Em Mineiros do Tietê o Tenente foi atrás do criminoso Severino Botelho. Por ali ele esteve tempos atrás e sapecara o couro num tal de Francisco Severino e seus filhos Pedro e José Paula; o mesmo ao velho Marco e seu filho Canarinho; José da Cruz Areias também levara uma boa pisa.
Chegou um dia procedente de Jaú e um viajante de farmácia diz ao povo mineirense: “O homem vem vindo. Em poucas horas estará aqui”. E a pacata população ficou em estado de alerta. Realmente o Tenente Galinha chegou à tarde para um acerto de contas com Severino Botelho. Ninguém na cidade deu informações da residência dele e muitas portas e janelas estavam fechadas. Daí o Tenente viu um conhecido já manjado por ele por estripulias passadas, um tal de Benedito Saci e disse: “com pena de morte por pancadas vá se pondo no caminho e mostre onde está o Severino”. Com medaço disse: “é logo ali, Tenente. Na segunda água, a casa isolada lá em cima é onde reside o Severino”. O pastinho ficava a uns vinte metros da casa, assim como a lavoura.

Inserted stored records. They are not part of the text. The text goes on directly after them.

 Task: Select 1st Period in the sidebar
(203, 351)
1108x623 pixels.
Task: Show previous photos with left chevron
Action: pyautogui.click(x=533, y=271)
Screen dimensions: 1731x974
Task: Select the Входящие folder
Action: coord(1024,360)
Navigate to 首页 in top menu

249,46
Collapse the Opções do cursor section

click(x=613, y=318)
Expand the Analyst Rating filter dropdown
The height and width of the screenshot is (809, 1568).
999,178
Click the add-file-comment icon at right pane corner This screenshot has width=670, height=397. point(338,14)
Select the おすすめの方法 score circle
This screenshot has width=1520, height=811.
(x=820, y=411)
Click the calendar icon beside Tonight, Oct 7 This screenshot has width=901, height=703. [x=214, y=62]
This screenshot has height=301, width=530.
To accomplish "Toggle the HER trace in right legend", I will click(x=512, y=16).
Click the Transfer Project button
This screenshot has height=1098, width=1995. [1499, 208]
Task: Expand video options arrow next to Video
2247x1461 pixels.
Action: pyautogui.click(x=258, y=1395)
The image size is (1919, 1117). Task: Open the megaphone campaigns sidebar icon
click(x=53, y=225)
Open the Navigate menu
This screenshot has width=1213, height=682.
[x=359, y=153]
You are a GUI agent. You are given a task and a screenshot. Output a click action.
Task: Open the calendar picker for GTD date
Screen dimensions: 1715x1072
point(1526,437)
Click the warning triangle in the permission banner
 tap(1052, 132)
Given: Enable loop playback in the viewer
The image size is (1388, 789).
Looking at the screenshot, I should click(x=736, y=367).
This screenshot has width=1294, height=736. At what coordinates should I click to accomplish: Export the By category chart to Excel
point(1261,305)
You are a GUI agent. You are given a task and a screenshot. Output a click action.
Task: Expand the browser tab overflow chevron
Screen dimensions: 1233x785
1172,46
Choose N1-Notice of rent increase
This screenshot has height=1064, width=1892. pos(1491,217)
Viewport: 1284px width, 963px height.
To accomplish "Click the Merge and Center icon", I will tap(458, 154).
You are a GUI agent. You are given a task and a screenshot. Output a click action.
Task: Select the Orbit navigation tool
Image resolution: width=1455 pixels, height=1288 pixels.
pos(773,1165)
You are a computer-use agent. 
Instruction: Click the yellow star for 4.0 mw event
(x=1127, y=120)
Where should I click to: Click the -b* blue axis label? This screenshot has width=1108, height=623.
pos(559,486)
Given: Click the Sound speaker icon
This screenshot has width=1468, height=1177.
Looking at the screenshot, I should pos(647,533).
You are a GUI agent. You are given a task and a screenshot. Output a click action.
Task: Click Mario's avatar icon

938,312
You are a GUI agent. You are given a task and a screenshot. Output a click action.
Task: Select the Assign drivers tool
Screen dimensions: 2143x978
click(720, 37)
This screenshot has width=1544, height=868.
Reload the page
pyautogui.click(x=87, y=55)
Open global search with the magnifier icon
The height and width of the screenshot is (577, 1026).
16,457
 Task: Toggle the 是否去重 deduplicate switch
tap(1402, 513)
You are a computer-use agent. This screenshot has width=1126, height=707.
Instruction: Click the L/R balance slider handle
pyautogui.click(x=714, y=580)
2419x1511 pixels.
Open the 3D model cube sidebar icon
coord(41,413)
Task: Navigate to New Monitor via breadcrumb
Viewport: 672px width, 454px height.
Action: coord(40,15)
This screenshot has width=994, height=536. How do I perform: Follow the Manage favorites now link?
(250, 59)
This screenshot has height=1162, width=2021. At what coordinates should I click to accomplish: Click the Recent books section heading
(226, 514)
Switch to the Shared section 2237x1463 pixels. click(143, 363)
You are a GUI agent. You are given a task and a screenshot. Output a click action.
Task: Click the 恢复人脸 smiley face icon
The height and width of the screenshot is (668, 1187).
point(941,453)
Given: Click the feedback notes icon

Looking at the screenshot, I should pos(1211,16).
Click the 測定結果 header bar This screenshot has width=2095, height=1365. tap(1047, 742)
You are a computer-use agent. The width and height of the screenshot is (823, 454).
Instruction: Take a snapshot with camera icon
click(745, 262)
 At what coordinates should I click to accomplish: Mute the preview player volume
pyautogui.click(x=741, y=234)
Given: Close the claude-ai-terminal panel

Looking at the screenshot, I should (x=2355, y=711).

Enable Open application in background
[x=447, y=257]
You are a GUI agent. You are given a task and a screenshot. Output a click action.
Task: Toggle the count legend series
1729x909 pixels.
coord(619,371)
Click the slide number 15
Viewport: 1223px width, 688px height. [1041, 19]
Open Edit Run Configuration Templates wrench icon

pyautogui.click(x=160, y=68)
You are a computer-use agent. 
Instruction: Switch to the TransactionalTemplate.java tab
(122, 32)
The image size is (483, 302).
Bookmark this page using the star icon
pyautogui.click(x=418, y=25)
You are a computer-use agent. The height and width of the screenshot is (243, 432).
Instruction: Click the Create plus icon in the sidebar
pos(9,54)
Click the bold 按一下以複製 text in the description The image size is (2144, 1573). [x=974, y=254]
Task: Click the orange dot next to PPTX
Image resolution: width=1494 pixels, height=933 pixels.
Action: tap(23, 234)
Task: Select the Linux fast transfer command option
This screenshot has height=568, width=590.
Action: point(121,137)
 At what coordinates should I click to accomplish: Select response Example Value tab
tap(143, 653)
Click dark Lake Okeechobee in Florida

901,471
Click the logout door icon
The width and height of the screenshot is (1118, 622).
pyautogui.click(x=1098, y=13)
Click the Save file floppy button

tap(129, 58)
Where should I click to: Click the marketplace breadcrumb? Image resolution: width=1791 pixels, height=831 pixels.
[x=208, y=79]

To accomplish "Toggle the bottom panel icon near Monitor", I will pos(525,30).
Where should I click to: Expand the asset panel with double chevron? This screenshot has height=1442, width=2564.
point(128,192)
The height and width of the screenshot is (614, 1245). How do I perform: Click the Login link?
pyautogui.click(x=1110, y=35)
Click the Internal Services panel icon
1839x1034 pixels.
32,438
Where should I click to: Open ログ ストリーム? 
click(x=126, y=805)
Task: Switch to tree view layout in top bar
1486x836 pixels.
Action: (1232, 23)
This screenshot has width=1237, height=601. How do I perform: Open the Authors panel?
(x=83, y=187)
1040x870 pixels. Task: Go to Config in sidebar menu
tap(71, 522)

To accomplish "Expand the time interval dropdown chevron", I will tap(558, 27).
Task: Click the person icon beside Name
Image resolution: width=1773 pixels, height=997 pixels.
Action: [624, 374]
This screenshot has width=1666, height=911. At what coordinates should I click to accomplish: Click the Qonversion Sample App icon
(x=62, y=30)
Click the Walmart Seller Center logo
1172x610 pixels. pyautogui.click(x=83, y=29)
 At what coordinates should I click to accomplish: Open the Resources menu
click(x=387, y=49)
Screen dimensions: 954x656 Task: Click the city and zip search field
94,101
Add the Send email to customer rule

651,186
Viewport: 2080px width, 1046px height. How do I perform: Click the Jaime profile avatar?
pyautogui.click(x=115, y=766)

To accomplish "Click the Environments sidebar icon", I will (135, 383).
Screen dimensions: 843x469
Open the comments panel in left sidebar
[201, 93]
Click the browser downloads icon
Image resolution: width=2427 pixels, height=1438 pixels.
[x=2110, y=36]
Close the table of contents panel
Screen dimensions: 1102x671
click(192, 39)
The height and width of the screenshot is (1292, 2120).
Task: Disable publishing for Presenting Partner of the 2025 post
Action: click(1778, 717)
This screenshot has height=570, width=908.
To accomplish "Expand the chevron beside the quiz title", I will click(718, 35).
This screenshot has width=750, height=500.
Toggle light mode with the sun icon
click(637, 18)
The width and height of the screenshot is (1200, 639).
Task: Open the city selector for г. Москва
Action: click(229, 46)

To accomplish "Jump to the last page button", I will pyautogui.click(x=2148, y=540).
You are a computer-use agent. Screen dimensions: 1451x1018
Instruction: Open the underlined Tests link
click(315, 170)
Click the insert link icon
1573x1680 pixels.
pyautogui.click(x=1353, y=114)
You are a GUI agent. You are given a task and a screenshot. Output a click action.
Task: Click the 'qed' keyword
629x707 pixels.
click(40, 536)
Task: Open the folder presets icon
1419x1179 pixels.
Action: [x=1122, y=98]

Severino Botelho viu quando a escolta se aproximava do córrego, lá em baixo e falou consigo mesmo: “é o Galinha e o cabra que esta apontando a casa é o Benedito Saci, Eta negrinho safado”. Severino deitou-se e rolou o copo pelo morro até atingir a casa. Na casa junto à janela, com a arma na mão, sua mulher que percebera tudo, entrega-lhe a carabina pronta. Botelho possuía duas carabinas ótimas com precisão de tiro para um exímio atirador que ele era. Enquanto atirava com uma, a esposa carregava a outra. Estava em posição estratégica. A casa ficava num plano elevado, e assim dominava uma grande área, podia ver bem todo o movimento da escolta e falava: “veio me buscar Galinha? Então chega aqui. Quero estora vossos miolos, seus captura do inferno!”. Galinha respondeu: “já vou bandido. E fogo negrada!”.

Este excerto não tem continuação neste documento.